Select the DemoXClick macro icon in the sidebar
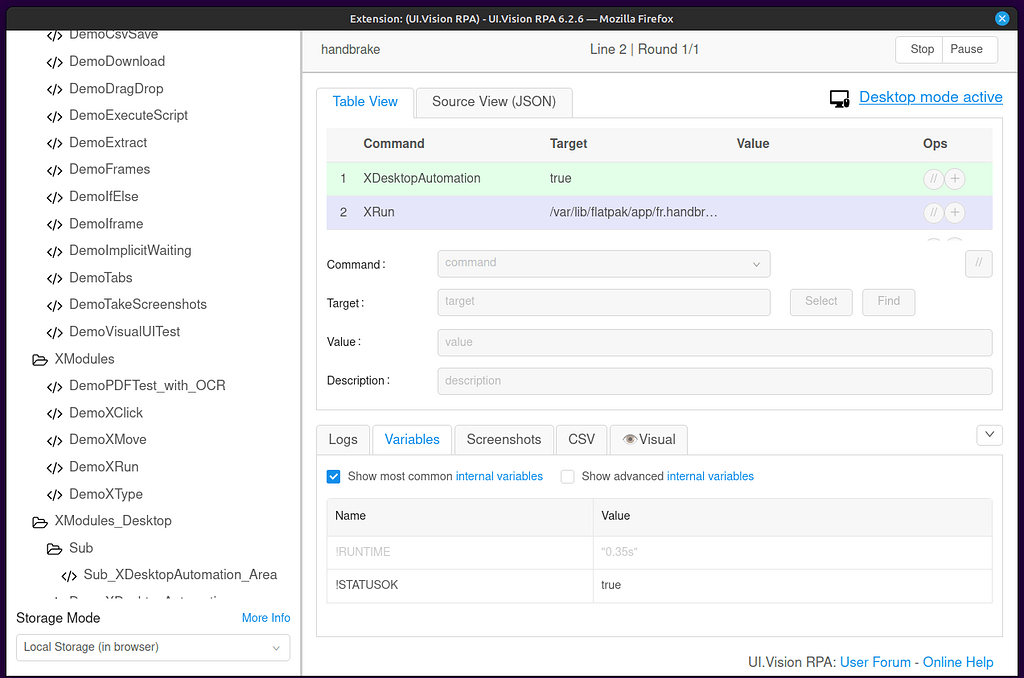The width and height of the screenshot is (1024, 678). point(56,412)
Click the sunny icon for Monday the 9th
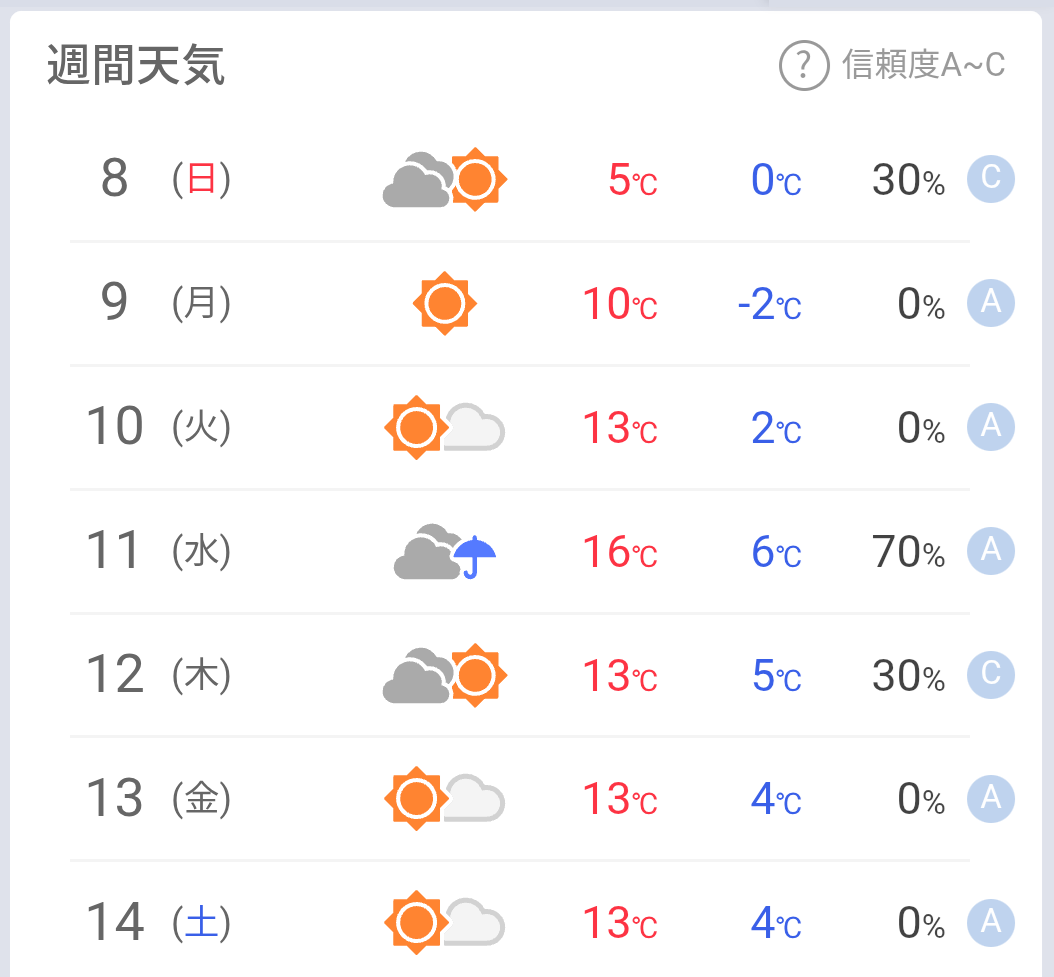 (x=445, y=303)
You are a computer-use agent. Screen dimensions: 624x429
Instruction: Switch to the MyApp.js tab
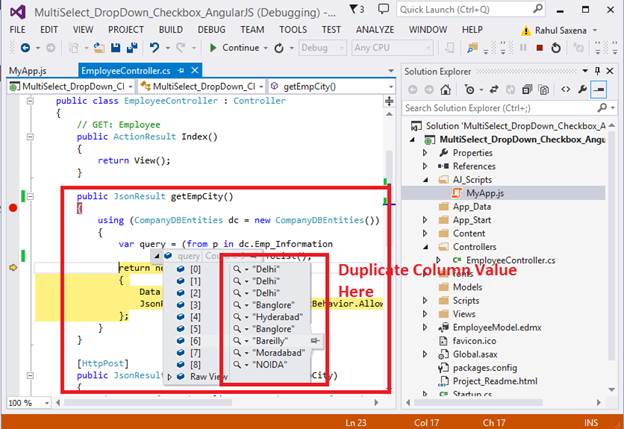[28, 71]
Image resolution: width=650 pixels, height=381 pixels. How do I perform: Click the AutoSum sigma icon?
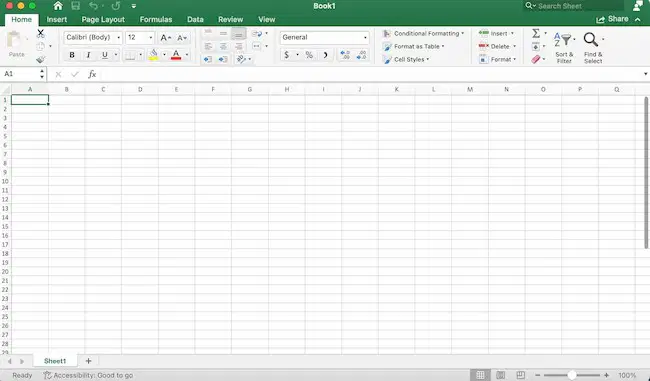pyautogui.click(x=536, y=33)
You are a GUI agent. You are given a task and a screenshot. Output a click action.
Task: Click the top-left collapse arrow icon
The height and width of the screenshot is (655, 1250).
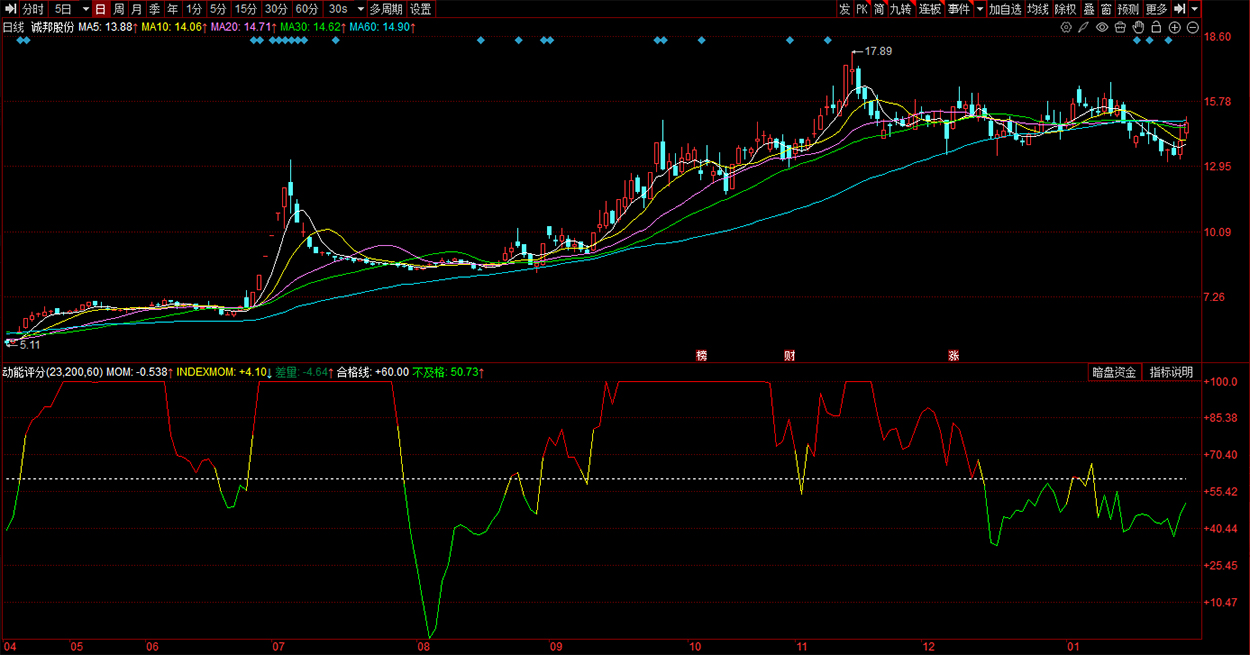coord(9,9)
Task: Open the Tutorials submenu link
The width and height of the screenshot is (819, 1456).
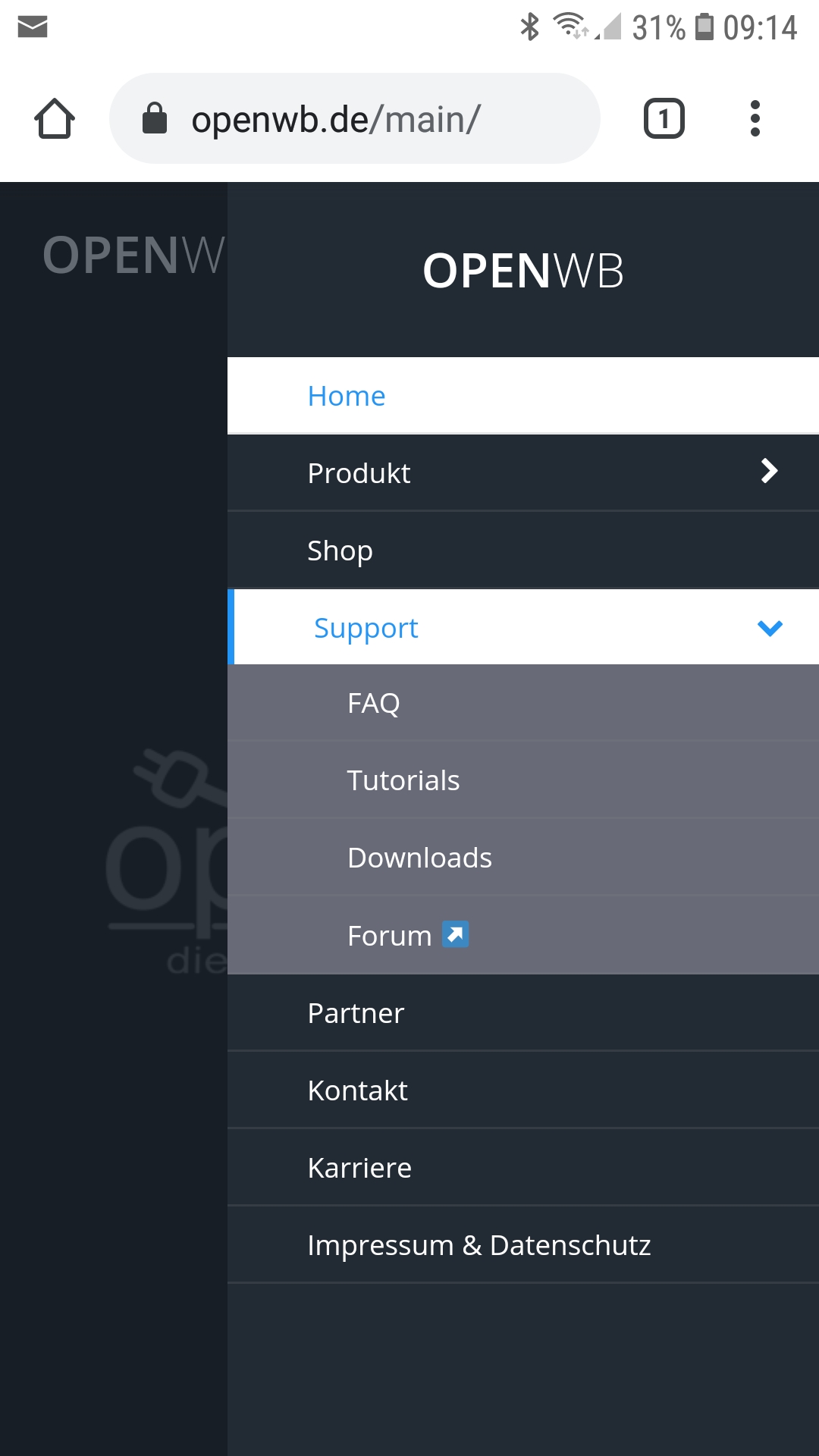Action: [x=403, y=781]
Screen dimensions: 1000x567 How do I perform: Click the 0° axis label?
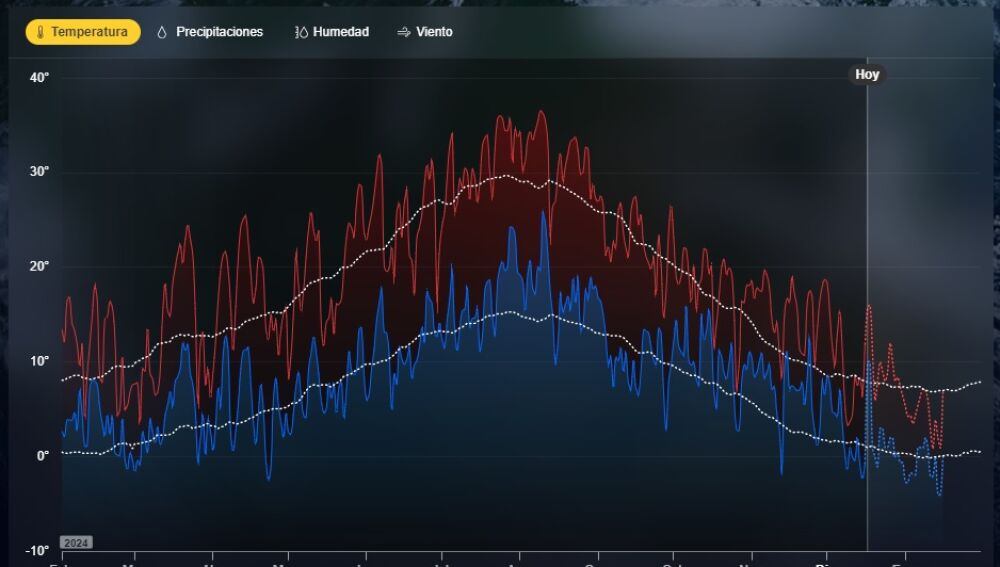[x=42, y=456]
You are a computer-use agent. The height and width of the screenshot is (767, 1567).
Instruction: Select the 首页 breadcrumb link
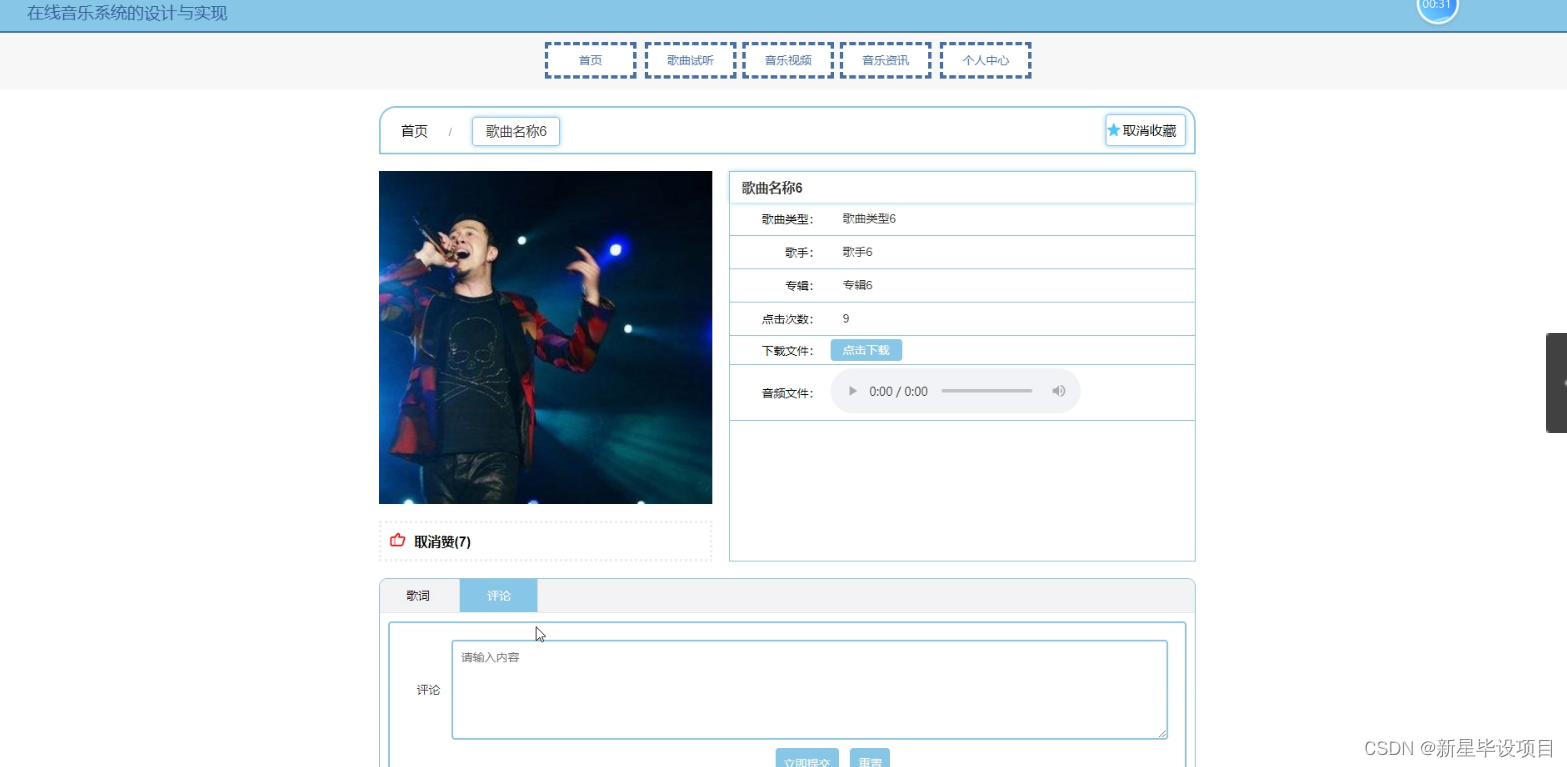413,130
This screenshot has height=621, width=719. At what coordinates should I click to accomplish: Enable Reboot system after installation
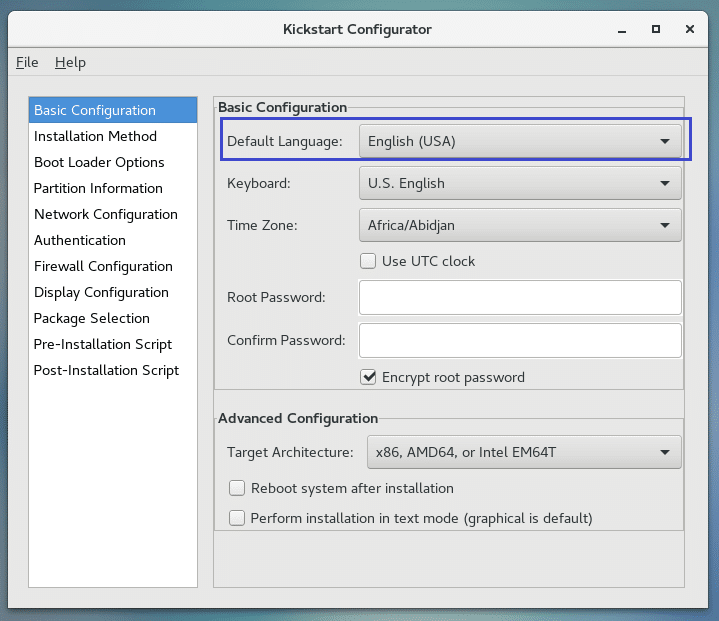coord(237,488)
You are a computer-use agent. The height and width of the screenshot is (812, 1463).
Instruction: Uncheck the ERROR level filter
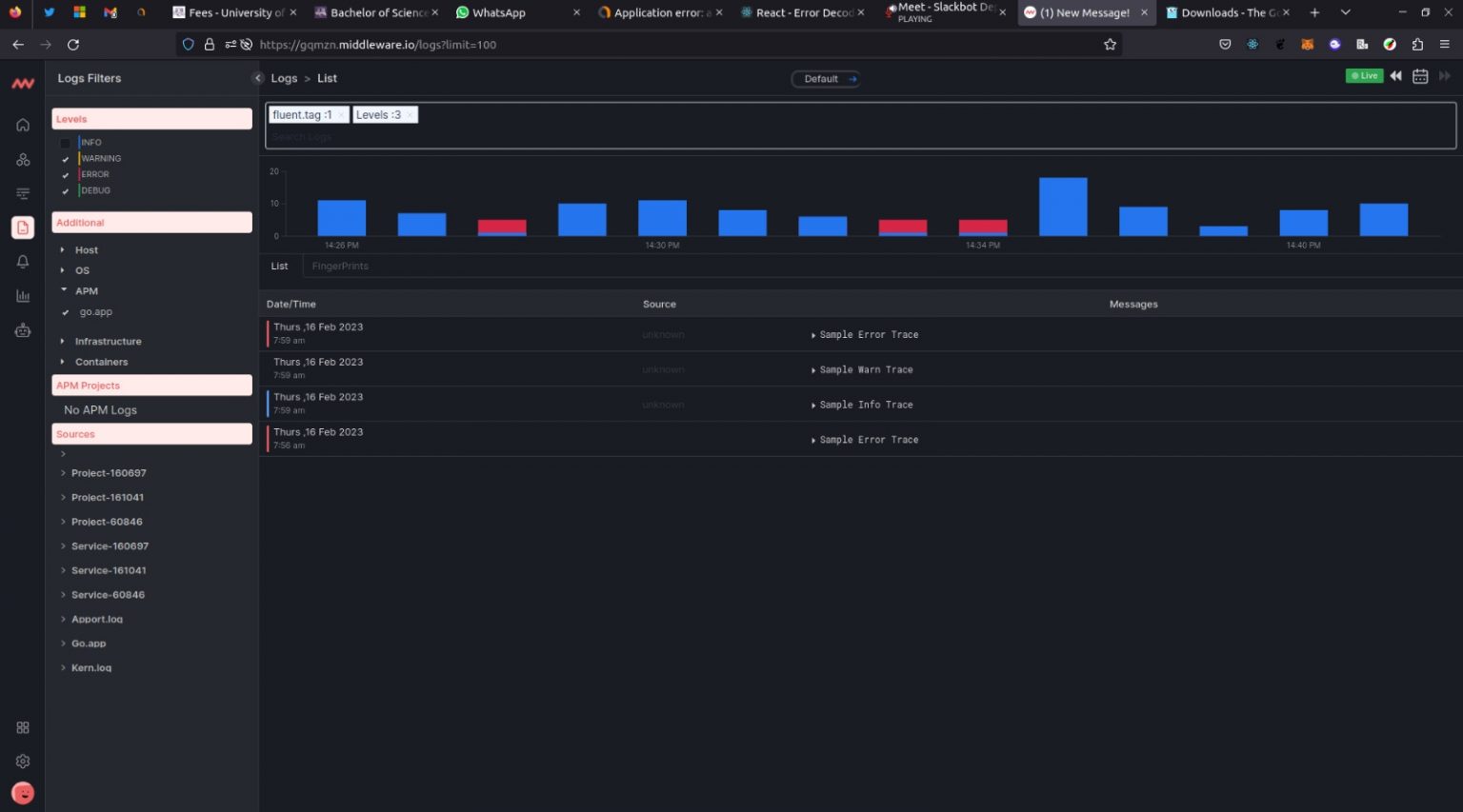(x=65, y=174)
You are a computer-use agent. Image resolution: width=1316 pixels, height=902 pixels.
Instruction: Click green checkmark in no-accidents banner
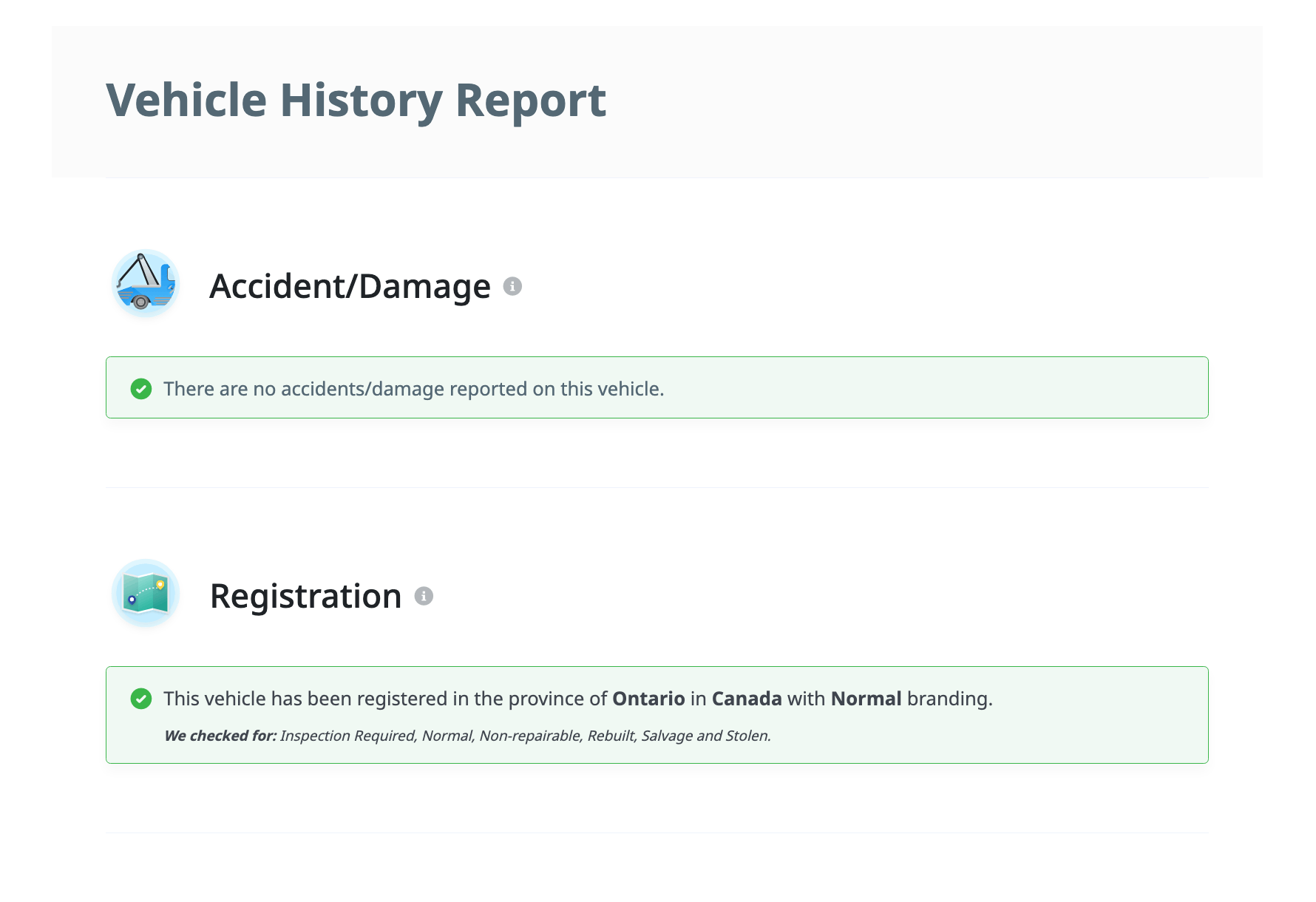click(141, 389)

------------------------------------

== WHAT IS REQUIRED ==
In the entries above, every line from the line with "Click the sunny icon for Monday the 9th" to the line with "You are a GUI" is to be printed exactly, with both ends included and pictures excluded.

== EXPECTED ANSWER ==
Click the sunny icon for Monday the 9th
 (x=445, y=303)
You are a computer-use agent. Screen dimensions: 624x429
Instruction: Switch to the MyApp.js tab
[28, 71]
Image resolution: width=650 pixels, height=381 pixels. How do I perform: Click the AutoSum sigma icon?
pyautogui.click(x=536, y=33)
You are a GUI agent. You are given a task and a screenshot. Output a click action.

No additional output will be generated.